Extract every line of the records that contains the string "width", matching case exactly.

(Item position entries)

*-*-*

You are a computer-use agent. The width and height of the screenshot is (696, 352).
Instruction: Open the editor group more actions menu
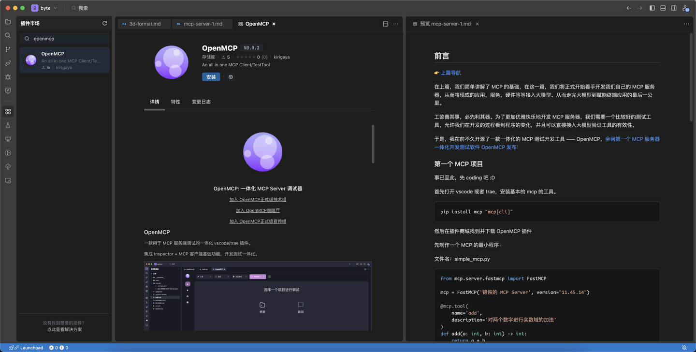[x=395, y=23]
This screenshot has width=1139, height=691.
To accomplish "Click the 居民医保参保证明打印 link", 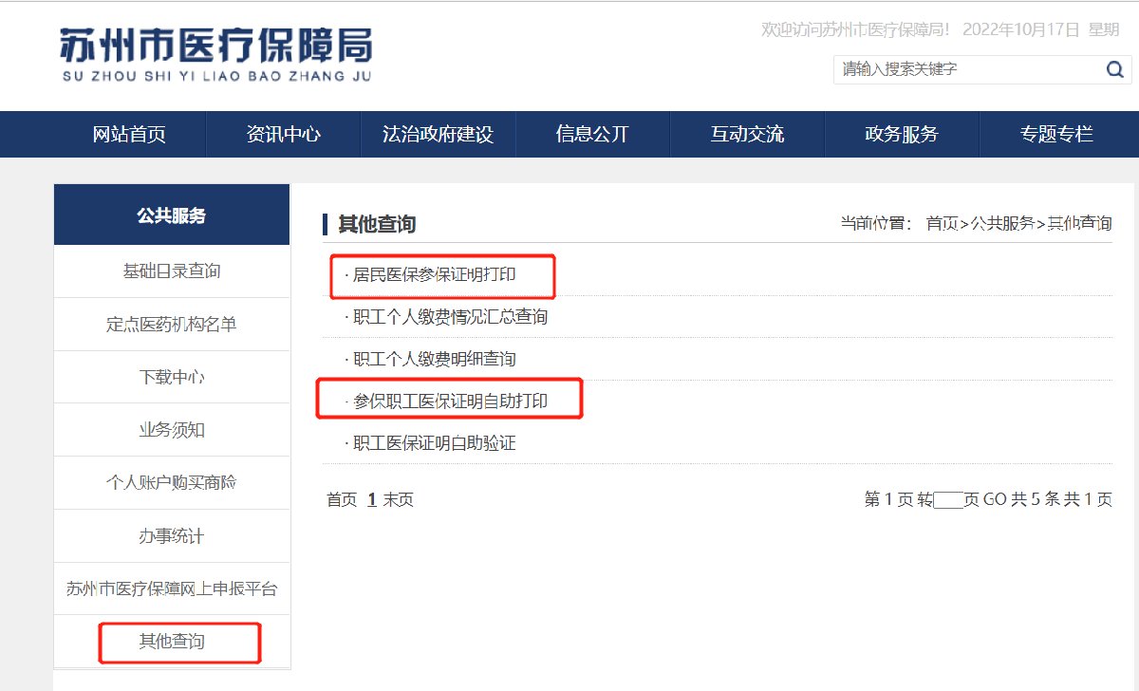I will 435,275.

*-*-*

**TASK RESULT:**
You are a computer-use agent. The width and height of the screenshot is (696, 352).
This screenshot has width=1139, height=691.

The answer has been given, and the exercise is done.